The Executive shall be entitled to prompt reimbursement by the Company for all reasonable and customary travel and other business expenses he incurs in connection with carrying out his duties under this Agreement, in accordance with the general travel and business reimbursement policies then applying to senior executives of the Company generally. The Executive shall report all such expenditures not less frequently than monthly, accompanied by adequate records and such other documentary evidence as

 


 

 

 

 

required by the Company or by Federal or state tax statutes or regulations governing the substantiation of such expenditures.

 

 

 

 

 

(b)

 

As soon as practicable following the Commencement Date, the Company shall reimburse the Executive for all appropriately documented attorneys’ fees and other charges of counsel he incurred in entering into, and implementing, this Agreement, provided, however, that the amount reimbursed under this Section 5(b) shall not exceed $130,000.

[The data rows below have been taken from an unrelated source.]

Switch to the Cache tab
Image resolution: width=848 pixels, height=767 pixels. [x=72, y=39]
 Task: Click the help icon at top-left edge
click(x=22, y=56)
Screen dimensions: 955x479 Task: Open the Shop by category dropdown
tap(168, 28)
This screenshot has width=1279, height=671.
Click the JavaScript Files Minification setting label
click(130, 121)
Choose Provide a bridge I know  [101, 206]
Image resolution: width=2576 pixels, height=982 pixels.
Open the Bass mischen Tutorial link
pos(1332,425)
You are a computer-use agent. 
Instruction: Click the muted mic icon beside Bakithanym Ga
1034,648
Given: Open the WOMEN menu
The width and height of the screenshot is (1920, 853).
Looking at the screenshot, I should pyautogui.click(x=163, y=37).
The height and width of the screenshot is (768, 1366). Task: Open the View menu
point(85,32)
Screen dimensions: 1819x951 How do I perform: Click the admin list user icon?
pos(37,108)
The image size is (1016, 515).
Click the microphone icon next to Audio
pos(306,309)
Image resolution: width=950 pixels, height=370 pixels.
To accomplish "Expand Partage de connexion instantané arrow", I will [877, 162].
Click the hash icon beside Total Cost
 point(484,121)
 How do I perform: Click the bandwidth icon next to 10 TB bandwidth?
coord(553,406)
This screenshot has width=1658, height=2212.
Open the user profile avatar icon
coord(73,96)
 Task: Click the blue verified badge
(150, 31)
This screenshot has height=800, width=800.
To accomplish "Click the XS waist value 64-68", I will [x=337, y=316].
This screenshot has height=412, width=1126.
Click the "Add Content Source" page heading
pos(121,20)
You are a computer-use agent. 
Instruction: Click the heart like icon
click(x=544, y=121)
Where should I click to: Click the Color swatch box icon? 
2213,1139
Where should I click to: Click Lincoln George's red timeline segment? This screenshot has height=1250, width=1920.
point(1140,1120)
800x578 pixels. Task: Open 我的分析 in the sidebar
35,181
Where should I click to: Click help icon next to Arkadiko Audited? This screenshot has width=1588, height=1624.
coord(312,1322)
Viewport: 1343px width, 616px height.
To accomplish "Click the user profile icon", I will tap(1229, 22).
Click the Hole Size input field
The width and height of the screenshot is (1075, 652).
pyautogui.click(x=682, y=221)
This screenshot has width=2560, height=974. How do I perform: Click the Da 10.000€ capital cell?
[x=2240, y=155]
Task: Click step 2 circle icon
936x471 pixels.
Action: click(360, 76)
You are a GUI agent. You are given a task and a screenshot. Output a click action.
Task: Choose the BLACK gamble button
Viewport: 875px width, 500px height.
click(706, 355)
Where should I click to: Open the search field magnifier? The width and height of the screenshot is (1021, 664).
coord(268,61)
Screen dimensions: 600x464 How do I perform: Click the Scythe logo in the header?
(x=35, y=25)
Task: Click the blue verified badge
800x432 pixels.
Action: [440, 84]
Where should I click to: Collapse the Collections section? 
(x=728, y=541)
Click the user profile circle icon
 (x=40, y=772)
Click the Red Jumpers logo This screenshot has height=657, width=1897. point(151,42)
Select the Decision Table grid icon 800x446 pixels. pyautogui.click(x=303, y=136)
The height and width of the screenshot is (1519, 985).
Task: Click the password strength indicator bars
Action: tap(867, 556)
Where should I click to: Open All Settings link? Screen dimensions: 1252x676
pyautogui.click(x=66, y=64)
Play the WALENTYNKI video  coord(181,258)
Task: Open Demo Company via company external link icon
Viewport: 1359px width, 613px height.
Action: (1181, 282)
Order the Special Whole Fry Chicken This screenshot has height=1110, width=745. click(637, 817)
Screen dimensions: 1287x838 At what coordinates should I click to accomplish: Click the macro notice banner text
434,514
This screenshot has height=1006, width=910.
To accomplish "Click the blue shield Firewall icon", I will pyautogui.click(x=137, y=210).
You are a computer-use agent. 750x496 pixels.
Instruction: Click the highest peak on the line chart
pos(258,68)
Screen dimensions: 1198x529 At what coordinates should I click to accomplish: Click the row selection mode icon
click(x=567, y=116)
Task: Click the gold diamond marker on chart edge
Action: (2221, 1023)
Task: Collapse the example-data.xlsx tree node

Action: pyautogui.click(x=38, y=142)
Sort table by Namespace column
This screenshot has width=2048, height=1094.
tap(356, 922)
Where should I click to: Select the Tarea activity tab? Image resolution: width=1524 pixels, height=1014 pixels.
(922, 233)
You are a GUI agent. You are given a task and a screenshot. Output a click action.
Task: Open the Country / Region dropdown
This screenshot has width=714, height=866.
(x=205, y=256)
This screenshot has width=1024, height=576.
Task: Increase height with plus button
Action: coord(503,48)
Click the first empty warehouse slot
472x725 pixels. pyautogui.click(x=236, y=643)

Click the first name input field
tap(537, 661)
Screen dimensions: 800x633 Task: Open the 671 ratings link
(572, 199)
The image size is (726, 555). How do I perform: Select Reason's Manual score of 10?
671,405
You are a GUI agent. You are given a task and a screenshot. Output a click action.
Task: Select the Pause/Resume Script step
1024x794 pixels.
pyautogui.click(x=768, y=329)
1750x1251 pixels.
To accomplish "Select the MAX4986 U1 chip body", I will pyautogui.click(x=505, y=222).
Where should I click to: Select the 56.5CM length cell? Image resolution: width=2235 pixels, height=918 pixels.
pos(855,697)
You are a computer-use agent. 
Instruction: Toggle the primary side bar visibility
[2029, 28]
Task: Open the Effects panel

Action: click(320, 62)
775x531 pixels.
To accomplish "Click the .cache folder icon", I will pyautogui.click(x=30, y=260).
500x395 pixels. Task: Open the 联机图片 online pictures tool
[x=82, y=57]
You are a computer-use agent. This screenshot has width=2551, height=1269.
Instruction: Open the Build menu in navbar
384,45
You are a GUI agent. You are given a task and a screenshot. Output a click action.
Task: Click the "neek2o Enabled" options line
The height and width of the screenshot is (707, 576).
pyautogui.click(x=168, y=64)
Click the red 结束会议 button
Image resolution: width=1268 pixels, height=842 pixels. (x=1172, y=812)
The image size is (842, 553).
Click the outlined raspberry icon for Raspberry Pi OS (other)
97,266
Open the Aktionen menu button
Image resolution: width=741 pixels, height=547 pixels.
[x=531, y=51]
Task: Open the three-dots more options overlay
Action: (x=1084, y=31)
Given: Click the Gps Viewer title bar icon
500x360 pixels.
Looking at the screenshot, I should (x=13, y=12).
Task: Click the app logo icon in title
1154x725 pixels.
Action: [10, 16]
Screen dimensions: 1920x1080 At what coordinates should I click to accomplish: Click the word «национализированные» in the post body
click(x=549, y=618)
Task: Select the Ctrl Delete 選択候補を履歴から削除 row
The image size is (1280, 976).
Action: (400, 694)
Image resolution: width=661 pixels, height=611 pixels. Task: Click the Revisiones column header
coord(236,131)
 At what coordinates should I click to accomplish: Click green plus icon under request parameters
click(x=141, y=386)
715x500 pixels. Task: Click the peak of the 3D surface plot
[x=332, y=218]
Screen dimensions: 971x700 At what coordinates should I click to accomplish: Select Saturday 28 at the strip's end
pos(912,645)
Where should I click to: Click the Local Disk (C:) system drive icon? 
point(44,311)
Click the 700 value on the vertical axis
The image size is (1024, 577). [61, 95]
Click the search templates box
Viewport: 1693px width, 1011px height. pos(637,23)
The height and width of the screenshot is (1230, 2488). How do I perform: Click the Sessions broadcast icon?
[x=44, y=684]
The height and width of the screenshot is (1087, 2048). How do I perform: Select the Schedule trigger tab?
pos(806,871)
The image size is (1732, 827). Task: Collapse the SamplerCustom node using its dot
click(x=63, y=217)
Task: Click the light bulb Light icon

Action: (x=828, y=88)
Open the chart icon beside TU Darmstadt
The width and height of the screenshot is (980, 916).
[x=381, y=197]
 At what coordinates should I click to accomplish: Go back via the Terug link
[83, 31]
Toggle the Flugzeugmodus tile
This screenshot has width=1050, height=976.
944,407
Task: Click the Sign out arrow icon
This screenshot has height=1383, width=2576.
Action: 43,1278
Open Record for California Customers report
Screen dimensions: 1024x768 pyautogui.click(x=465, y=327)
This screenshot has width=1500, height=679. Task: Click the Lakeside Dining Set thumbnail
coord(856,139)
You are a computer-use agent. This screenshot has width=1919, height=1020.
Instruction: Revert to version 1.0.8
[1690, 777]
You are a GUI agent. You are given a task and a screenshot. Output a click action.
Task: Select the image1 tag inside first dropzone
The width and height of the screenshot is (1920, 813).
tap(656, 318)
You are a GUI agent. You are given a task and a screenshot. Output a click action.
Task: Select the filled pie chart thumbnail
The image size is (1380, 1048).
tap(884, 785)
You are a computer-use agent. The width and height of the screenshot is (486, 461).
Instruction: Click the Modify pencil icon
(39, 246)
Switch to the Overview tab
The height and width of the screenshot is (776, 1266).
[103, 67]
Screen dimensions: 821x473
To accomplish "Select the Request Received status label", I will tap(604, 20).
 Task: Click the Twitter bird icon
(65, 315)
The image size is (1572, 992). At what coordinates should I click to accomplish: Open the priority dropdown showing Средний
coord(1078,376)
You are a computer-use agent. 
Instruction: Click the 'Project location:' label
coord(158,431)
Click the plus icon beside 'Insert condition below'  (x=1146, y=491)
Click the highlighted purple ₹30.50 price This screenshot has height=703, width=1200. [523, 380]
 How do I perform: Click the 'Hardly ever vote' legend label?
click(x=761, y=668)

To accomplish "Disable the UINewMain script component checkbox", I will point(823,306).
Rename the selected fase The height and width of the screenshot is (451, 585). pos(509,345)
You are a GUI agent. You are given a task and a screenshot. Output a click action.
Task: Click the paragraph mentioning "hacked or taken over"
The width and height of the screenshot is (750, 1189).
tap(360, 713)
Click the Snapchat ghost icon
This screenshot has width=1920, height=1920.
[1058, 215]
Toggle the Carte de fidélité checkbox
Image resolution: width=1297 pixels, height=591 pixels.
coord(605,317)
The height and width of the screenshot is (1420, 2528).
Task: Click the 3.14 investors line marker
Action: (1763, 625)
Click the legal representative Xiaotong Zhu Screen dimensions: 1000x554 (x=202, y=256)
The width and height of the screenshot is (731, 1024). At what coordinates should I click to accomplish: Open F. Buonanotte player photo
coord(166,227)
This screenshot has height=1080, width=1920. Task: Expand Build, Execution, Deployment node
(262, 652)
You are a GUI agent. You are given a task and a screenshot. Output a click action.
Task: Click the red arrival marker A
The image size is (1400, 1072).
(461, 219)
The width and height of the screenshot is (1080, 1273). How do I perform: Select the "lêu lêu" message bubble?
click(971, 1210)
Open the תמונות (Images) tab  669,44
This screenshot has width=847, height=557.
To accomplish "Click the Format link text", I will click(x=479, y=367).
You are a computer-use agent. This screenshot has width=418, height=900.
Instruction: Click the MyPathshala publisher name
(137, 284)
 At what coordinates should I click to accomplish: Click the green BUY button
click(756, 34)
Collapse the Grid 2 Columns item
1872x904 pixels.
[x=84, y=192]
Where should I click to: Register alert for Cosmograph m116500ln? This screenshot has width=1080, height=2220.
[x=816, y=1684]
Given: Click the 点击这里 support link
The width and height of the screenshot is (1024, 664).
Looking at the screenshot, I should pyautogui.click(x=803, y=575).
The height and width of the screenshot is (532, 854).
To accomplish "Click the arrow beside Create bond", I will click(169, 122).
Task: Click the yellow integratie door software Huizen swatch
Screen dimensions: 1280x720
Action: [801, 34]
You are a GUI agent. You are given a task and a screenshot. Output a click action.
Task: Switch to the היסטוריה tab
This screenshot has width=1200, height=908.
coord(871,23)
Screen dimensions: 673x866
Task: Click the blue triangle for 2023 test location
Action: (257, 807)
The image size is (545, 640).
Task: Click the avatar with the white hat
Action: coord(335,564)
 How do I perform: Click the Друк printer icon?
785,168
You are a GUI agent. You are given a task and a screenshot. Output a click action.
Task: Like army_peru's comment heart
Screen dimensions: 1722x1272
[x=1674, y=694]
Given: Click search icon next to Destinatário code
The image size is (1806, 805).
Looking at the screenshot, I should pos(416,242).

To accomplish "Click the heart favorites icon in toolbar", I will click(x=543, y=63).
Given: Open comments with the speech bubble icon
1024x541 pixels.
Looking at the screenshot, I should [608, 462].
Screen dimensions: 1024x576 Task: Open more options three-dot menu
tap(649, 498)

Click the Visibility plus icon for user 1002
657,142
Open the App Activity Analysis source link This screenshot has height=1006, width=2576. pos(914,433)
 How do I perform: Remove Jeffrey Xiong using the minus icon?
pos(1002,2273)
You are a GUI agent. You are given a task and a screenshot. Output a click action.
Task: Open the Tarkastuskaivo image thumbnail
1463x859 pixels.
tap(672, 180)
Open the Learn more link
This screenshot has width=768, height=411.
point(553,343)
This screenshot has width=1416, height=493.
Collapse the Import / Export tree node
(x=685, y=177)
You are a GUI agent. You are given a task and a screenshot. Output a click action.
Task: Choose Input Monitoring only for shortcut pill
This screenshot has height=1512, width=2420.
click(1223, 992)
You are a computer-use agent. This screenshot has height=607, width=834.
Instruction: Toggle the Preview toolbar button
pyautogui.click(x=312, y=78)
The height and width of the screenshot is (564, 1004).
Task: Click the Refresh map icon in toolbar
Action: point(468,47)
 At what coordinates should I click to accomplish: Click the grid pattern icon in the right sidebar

[Remainder of the page intentionally left blank]

 


 

6.

 

Termination of Employment

 

 

 

6.1

 

Death and Disability

 

(a)

 

In the event that the Executive’s employment hereunder terminates due to his death or Permanent Disability (as defined below), the Term shall expire, and he shall be entitled to the following:

 

 

(i)

 

Continued payment of the Base Salary, at the rate in effect as of the date his employment hereunder terminates (the “Termination Date”) and with payment at the times the Base Salary would have been paid in accordance with the Company’s normal payroll practices, for (x) in the case of termination due to death, ninety (90) days following the Termination Date or (y) in the case of termination due to Permanent Disability, through December 31, 2013 or, if the termination due to Permanent Disability is after December 31, 2013, through the end of the then scheduled Term; provided, however, that in the case of termination due to Permanent Disability, the Base Salary paid to the Executive for any month shall be offset by the amount of any gross periodic disability benefits (other than benefits attributable to his own unreimbursed contributions) that he receives during such month under any disability insurance plan or program of the Company or its Affiliates.

 

 

 

 

 

(ii)

 

A Pro-Rata Annual Bonus (as defined below), and a Pro-Rata Long Term Bonus (as defined below), for the calendar year of termination.

 

 

 

 

 

(iii)

 

Full vesting, as of the Termination Date, of all outstanding SARs, each such SAR to remain exercisable for at least the lesser of three years following the Termination Date and the remainder of its maximum stated term; full vesting, as of the Termination Date, of any outstanding RSU whose vesting is based solely on continued employment; full vesting of any outstanding RSU granted pursuant to Section 3(e)(ii) in the calendar year of termination or in the previous year, subject solely to satisfying the performance criteria governing such RSU; and full vesting, as of the Termination Date, of any other outstanding equity-based award (other than SARs and RSUs).

 

 

 

 

 

(iv)

 

In the event such termination of employment occurs prior to December 31, 2013, the payments described in Section 3(g)(i) and the lump sum payment described in Section 3(g)(ii), with the payments described in Section 3(g)(i) to be made at the times they would have been made if the Executive had been employed hereunder on December 31, 2013 and the lump sum payment described in Section 3(g)(ii) to be made within 30 days following the Termination Date.

 

 

 

 

 

(v)

 

The Executive and his dependents shall be entitled to continued participation for a period of thirty (30) months following the Termination Date (which shall be concurrent with any health care continuation benefits under COBRA), in all medical, dental, vision, prescription drug, hospitalization, life insurance, disability and other welfare benefit coverages and benefits in which they were participating as of such date, on terms and conditions that are no less favorable to them than those that applied as of such date.

 


 

 

(vi)

 

The benefits described in Section 6.6 below.